UnionDocs Workshop: Sound Ethnographies

I led an afternoon session as part of Jen Heuson’s Sound Ethnographies workshop at UnionDocs in Williamsburg, Brooklyn in September 2016.

I focused on expanded recording techniques, listening and creating works in spaces (using physical locations for installation) then shared some DIY techniques for microphone construction. The session culminated in a field recording practicum where participants made recordings in a field that they had visited and discussed earlier in the weekend.

From the website:

This three-day intensive will immerse participants in using sound to understand and document the world. Through critical listening exercises, practical demonstrations, guest presentations, readings and discussions, students will explore what sound is and what it does, learning to critically and ethically integrate sound recording and sound research into their artistic and scholarly practices. Over the course of the workshop, students will develop a range of sound recording techniques and will learn to craft stories, arguments and artworks from recorded sounds.

################

INSTRUCTIONS:
1: In the Sound Ethnographies workshop text, what did the afternoon session culminate in?
2: Write the next part of the Sound Ethnographies workshop text, picking up after its final sentence.
The lines that come after this are not needed.

RECORD EXCERPTS:

################

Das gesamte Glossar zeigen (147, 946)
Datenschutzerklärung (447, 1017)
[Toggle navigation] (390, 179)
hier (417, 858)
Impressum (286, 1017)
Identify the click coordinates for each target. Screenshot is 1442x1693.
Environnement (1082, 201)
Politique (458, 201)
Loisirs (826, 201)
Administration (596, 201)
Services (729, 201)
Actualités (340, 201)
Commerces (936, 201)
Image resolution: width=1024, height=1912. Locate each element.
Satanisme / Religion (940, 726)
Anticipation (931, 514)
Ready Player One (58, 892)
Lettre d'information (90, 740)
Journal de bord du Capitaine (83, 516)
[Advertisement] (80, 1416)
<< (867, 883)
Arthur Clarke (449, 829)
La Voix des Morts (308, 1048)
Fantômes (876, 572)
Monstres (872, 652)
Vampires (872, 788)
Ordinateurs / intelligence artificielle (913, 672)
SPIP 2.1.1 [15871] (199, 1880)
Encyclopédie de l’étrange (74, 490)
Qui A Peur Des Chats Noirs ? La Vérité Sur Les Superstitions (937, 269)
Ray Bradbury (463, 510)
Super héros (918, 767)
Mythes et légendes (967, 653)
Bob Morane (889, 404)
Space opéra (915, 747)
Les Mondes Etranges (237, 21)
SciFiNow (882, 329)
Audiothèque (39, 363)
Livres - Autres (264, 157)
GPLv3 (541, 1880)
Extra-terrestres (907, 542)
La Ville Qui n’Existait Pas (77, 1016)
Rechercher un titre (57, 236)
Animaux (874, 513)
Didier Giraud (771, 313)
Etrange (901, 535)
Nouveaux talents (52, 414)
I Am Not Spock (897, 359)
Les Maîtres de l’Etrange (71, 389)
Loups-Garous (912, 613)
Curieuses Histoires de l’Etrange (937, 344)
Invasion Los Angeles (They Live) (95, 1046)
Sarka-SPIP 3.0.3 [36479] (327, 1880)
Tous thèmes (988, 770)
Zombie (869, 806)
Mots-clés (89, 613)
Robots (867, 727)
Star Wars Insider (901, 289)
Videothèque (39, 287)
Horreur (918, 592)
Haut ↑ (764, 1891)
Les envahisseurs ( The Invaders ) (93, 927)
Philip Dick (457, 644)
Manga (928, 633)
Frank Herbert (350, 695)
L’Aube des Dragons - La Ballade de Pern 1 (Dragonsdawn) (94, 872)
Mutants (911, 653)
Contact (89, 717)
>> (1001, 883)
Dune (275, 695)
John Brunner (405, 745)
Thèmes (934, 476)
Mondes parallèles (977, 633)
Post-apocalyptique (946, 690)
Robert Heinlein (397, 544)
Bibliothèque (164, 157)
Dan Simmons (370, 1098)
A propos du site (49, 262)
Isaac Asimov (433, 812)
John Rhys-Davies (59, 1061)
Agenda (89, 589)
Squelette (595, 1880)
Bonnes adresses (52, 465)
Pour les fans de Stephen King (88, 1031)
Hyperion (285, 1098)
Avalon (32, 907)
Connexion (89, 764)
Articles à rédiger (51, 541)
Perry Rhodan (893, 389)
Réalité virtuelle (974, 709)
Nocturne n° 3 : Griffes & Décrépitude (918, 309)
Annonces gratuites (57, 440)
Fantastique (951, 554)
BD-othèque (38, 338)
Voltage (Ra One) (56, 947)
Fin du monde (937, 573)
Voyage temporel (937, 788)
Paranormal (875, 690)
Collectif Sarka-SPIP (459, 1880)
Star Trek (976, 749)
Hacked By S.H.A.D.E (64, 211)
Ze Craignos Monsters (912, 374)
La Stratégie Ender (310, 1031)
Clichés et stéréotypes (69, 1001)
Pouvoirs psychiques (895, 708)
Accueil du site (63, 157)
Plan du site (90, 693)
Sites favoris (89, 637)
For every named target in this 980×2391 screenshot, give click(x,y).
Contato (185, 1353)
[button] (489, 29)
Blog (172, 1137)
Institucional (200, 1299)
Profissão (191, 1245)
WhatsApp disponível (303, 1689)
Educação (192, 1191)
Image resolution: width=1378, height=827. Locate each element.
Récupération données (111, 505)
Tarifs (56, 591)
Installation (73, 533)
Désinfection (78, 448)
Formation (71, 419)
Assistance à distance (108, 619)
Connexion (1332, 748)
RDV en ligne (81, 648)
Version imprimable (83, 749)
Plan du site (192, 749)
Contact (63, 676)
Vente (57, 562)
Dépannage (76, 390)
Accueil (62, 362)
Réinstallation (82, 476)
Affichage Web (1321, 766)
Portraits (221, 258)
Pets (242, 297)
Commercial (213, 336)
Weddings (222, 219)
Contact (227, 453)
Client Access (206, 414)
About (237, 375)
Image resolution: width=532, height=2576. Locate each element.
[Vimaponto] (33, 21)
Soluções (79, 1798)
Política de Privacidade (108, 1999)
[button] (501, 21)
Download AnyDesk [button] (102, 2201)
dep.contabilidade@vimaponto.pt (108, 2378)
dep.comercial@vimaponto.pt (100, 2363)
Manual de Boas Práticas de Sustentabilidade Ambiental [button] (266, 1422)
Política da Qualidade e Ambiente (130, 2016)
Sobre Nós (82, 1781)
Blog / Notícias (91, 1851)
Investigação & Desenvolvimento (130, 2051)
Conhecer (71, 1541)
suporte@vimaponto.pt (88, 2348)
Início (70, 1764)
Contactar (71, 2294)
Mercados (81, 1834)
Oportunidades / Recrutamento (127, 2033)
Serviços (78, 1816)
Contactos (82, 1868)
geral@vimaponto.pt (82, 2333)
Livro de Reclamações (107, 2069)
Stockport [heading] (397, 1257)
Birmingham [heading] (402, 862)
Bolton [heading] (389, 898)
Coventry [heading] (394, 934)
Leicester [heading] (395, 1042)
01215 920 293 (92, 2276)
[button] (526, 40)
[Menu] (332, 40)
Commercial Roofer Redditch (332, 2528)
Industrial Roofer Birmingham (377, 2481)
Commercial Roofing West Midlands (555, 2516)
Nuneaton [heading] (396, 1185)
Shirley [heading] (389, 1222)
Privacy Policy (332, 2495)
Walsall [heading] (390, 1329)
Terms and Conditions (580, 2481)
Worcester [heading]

################

ACTIVITY ANSWERS:
1: A field recording practicum, in which participants made recordings in a field they had visited and discussed earlier in the weekend.

2:
Sound scholar and filmmaker Jen Heuson will introduce the practical methods and theoretical debates of sound ethnography to nonfiction media makers, artists and scholars in this intensive. Participants will have the unique opportunity to develop skills and workshop current projects with guests working in a range of fields, including sound art, radio, music, film, anthropology and media studies.

Workshop topics will include: understanding sound basics; sound walking and mapping; field recording techniques; DIY microphone construction; sound editing; working with sound and image; developing stories and arguments with sound; engaging audiences in critical listening; noise and silence politics; soundscape study and sound heritage; and the ethics of sound recording. The workshop is designed to introduce participants to a range of approaches that include sound ethnography, acoustic ecology, archaeoacoustics, ethnomusicology, and aural heritage. Scholars and audiophiles of all types are encouraged to attend.